Councilmember Kathy Kolb said the Fleet Farm on the other side of Lexington Avenue from this neighborhood could be open 24 hours a day, but chooses not to.
“Whatever we do has to be in close conjunction with what we’ve done in the past, so I’m just saying we have to be held to those standards or I think we are in some risk of the choices we make,” Kolb said.
The best Blaine comparison Swanson sees is Rainbow Foods off 89th Avenue near Northtown Mall.
“Down there we took a whole neighborhood out and closed a street off. Here we’re not doing anything like that, so I don’t think it’s directly comparable to any other situation,” Swanson said.

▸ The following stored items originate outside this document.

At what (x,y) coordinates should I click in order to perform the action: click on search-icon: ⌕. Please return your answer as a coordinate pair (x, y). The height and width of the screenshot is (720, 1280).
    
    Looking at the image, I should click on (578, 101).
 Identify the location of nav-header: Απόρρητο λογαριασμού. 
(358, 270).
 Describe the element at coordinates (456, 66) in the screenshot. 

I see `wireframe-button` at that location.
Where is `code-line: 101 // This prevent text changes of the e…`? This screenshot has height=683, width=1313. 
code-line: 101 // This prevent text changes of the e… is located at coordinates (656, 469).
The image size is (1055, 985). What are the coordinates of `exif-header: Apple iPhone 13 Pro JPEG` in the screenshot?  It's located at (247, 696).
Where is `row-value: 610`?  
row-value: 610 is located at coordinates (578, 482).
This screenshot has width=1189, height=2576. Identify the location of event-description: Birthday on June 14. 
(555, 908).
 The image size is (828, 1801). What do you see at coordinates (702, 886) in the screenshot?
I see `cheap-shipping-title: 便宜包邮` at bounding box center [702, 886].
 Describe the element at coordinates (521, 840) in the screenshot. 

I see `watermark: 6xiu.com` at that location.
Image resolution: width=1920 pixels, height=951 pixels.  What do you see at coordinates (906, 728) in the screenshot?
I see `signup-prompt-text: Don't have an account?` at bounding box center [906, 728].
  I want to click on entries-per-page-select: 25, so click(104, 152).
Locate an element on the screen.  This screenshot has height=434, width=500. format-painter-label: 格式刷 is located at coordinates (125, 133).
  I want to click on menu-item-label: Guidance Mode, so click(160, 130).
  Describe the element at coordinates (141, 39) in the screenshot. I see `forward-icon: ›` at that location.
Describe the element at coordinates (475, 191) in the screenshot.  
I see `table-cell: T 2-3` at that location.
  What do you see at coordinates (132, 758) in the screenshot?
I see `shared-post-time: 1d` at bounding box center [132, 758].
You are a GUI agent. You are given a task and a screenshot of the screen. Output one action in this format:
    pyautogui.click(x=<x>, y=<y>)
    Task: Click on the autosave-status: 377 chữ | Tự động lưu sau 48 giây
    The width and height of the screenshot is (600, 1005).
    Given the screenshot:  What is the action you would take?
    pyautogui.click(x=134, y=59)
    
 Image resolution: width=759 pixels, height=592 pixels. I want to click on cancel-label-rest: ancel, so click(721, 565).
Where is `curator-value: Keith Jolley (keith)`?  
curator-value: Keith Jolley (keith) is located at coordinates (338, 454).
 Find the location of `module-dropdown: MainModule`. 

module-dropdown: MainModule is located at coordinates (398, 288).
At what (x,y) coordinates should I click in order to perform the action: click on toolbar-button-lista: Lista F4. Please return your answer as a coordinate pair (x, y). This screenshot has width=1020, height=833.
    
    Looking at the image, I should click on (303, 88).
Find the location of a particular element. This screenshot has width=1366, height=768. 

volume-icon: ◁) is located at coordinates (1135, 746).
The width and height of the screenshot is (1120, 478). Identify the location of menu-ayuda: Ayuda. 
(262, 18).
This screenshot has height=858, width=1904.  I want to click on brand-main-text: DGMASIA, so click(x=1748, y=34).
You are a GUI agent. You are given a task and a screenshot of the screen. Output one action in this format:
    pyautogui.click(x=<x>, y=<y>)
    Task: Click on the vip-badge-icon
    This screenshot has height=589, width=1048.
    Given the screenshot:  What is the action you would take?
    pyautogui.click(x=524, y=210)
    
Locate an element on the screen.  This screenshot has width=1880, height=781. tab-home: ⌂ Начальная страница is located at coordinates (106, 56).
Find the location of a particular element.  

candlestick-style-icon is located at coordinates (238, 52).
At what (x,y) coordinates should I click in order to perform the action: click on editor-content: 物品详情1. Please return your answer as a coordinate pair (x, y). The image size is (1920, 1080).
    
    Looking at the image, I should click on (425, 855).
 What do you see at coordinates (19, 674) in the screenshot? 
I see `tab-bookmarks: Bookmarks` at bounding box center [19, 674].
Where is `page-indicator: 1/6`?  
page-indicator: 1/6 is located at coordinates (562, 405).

There was some debate on whether truck traffic should be allowed to drop off merchandise between midnight and 5 a.m.
Miller said there are typically 20 to 28 Walmart trucks coming to a store each week and they show up before midnight so the third shift workers can unload the merchandise and re-stock shelves. He did not know the exact schedule of drivers bringing bread, donuts, and other produce, but said he sees trucks dropping off products on his morning commute so he said they would be arriving after 5 a.m.
Ryan, a retired truck driver of 35 years, said bad weather causes delays. The conditional use permit does not allow overnight parking at the store, so they would have to find somewhere else to park and sleep. He felt it made the most sense to allow them to get in, drop off their goods and leave as soon as possible.
Clark was more concerned about a 24/7 fast food restaurant or gas station being located on future development outlots the north side of the cul-de-sac at Ball Road and Hupp Street because it is closer to the neighborhood than Walmart would be.
“This council can deal with the outlots at the time application is submitted,” City Attorney Patrick Sweeney said. “If you can differentiate two different situations, you can make a different determination.”